Public urination is an ongoing unsightly and smelly urban conundrum on city walls, so much so that the urine strip fresh paint of buildings. Johannesburg’s infrastructural challenges affect this problem further because the few public ablution facilities we have are not fully functional, and not enough.

This document summarises the research and development of a nature-based solution to address this problem. We call it the Green Pee Pot, because one can urinate in a pot plant. The whole urinal sits on top of existing infrastructure, processing the urine through a phytoremediation process of plants.

The Green Pee Pot seeks to:

  • – Create a private space for public urination which is safe and clean to use
  • – Process the smell of urine with plants
  • – Link the maintenance of the urinals to CIDS and Urban rangers

Many collaborators thus far have contributed to work this intervention out.

University of Johannesburg

PEETS Engineering and Industrial design contributions

Dr Kousar Hoorsak Water and Sanitation Engineer

Olawale Kukoyi, Envirnmental Engineering specialist

Gabriel Gibbons, Technical designer

 

University of the Witwatersrand

Plants Phytoremediation science

Prof.
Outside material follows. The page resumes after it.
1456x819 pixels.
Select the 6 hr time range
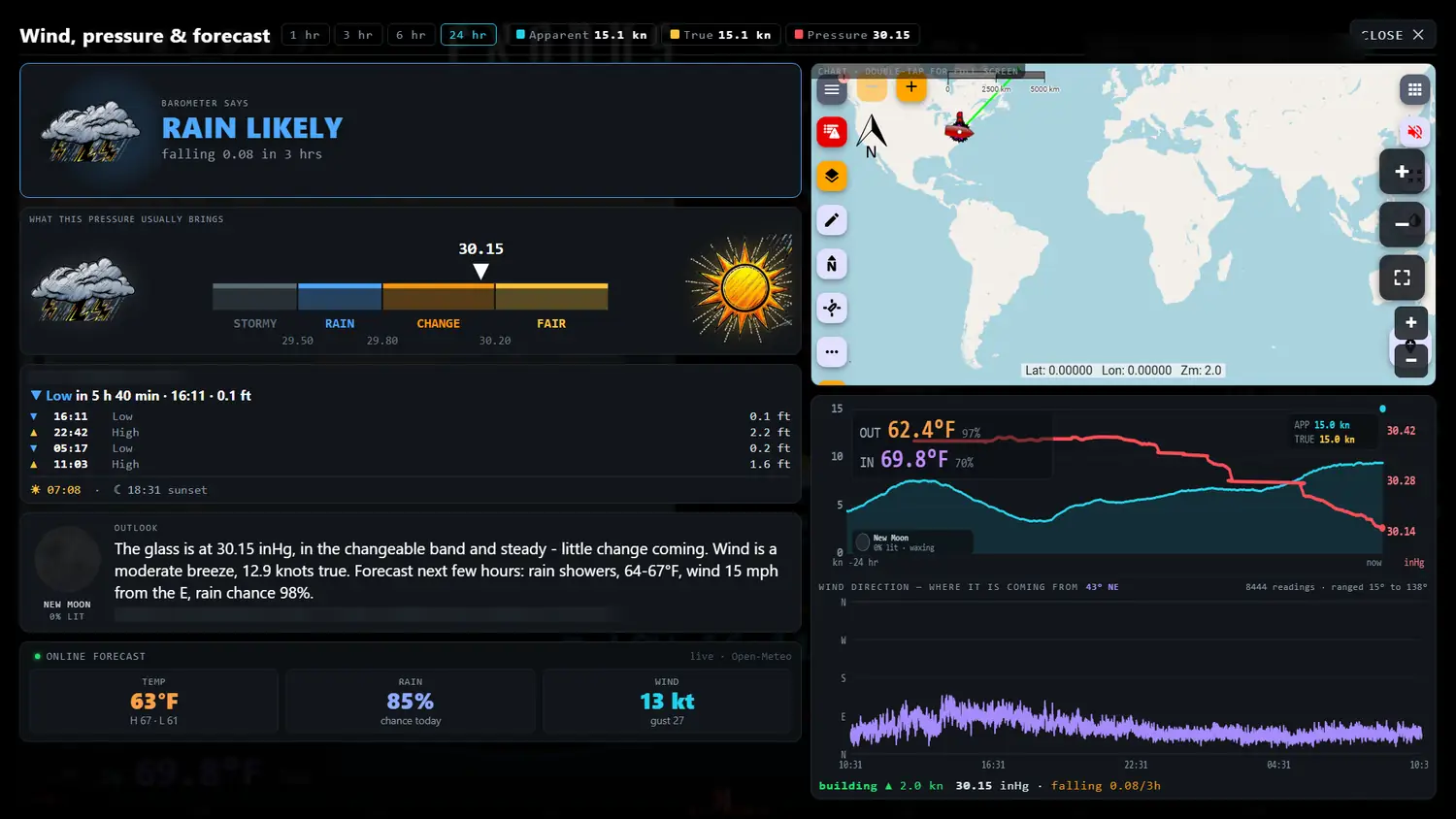click(412, 35)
Isabel Weiersbye

Animal, Plant and Environmental Sciences, Intrapreneur, Researcher, Practitioner

Donald Mcullum Wits Life Science Museum – Living Collections Curator

Wits Student doing the Green Pee Pot load capacity calculation: Lerato Maseko

Public Health

Prof. Nelesh Govender, Clinical Microbiology And Infectious Diseases,

Head of Centre at National Institute for Communicable Diseases (NICD)

Agronomy

Prof Mary Scholes, Animal, Plant and Environmental Sciences

Refinement will improve the next urinals inner working. Various modifications can reduce cost, especially if the next phase is rolled out during the growth season. The first Green Pee Pots were built and planted in mid-winter. The plants persevered, which indicates that will improve during summer when the plants grow and absorb more urine during their growth season.

What we found very encouraging is that to date no plants have been stolen, no defecation happened! One foul vomit blocked one of the urinals, but we could plunge and treat it within a day with the biological solution.
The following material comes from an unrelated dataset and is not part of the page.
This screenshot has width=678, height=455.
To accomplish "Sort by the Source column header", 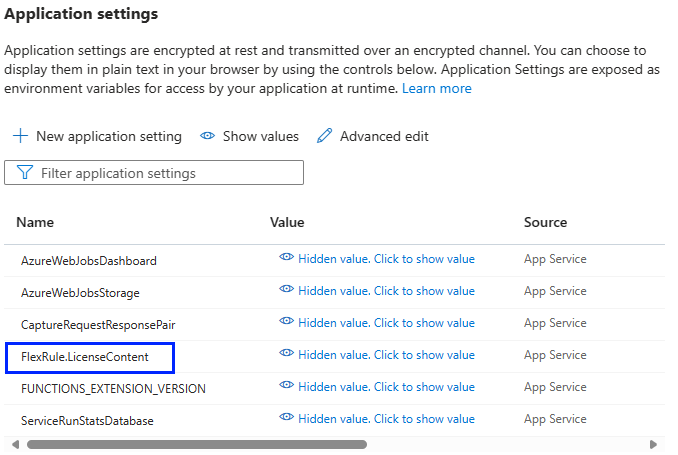I will [545, 222].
A summary of the first 4 weeks monitoring from mid-June to mid-July  gathered good community feedback and improved the maintenance schedule, reducing it from checking twice a day to once a day. With another intensive monitoring month like this we can hone the maintenance even more.

Public Art

Ways to upscale these urinals quantities could be through branding them with mosaic artworks. Businesses have Environmental Funds which can be spent on these interventions. It is a way to add a finishing touch on these much-needed public facilities with an artwork, adding an aesthetic layer. The current plastered wall on the Green Pee Pot leaves a residue of the urine acidity on the concrete (but no smell). If the pots are built or cast, the concrete would need to have a water repellent or rather urine repellent layer to improve the maintenance. Longevity and  aesthetics or the urinals. Mosaic tiles which are glazed would be easier and neater to rinse daily in the long run. Small cut out logos can be tiled into the urinal wall as part of the artworks. My artist hat has already conceptualised this  component to  celebrate the small micro-organisms which ‘eat’ the urea, reduce smell and help the plants to process the urine.

In 2024 we will build more, monitor the urinals closely, we will improve our design and incorporate the findings from 2023 studies.